PADRE INVIERNO
I
Lentamente subes, Padre Invierno,
cada paso de la torre,
allá donde avanzan las auroras
temblorosas.
Subes tu fatiga cubierto por viejo sayal
y llevas el tiempo en las alforjas.
Pero llegas triunfante y cansado,
nunca vencido.
Desde arriba,
entre brumas y ventisca
empuñas todavía
la brújula y el cetro.
La cúspide gótica te acoge
con sus piedras de volcán,
mientras brindas
con la voz del violonchelo
un andante pausado
que aplaca los truenos
para hacerlos murmullo,
huracán apagado en la cima.
II
*
No quieres, Padre Invierno,
que a tu hijo lo vuelque la tormenta.
Tienes en el cuenco de las manos
el agua de la lluvia, el rumor de todo espacio
hecho de las luces de tu cierzo.
Con tu cayado de áspera madera,
trazas los caminos de mi andanza.
Piedra y manantial se juntan
en las huellas marcadas a tu paso,
y se aparta el silbido venenoso
y se hace benigna la broza y amorosa la espina.

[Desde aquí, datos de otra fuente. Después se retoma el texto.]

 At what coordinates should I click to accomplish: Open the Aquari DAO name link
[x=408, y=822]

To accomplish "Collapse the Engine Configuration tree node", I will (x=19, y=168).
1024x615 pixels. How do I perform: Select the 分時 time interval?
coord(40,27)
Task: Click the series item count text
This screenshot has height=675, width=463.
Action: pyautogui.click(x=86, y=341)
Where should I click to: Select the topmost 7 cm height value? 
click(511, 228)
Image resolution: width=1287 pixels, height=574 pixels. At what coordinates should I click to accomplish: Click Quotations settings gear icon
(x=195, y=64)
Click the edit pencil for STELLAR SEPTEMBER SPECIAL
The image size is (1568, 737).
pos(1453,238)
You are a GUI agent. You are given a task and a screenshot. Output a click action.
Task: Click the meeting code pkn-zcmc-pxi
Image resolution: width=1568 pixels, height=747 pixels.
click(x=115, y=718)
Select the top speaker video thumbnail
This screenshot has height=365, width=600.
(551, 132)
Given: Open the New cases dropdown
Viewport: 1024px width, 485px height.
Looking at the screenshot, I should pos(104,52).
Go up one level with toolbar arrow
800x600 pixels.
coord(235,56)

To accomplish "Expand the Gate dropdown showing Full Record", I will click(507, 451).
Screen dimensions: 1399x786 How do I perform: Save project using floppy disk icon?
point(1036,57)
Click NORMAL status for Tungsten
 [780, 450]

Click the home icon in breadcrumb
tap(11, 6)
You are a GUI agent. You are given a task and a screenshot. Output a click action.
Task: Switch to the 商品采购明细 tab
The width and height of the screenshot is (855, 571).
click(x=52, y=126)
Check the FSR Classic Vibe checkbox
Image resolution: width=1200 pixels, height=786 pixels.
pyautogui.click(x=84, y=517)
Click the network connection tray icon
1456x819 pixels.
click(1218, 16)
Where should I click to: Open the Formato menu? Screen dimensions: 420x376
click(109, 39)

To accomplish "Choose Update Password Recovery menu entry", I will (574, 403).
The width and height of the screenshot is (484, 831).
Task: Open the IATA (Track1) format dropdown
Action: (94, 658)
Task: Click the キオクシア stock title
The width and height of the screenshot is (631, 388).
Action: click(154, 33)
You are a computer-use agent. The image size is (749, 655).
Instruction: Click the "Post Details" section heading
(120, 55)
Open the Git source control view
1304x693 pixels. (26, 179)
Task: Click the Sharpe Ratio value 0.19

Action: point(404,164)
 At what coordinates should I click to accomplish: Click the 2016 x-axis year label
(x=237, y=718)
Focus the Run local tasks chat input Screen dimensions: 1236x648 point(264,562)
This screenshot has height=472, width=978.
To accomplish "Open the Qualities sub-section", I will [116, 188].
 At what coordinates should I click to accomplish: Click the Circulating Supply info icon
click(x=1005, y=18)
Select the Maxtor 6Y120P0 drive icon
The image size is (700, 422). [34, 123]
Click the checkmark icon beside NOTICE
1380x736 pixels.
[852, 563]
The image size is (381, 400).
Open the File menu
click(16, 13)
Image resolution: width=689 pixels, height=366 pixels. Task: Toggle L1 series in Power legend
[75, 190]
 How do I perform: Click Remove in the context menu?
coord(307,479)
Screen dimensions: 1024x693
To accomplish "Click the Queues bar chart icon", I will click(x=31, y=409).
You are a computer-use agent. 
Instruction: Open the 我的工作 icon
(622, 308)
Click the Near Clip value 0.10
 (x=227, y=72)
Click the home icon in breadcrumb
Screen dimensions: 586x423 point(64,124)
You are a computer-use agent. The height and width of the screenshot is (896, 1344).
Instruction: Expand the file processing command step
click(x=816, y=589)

La flor no es más adorno de arboleda
sino resplandor de alba y zumbar de abejas,
balbuceo de llama.
**
Subes, padre del furor, padre del canto
un peldaño más hacia la cumbre
plena ahora de silencio.
La bandera inmóvil, abandonada por el viento,
multiplica sus colores y se hace atardecer.
Estás en el éter y la memoria,
y desde tu alta nube
ves brillar relámpagos lejanos,
y las voces de la tierra te cantan sin temor,
porque le diste,
no la espada con la herrumbre de la sangre,
sino el laurel de luengos años,
el corcel de tus bríos, alma sin freno.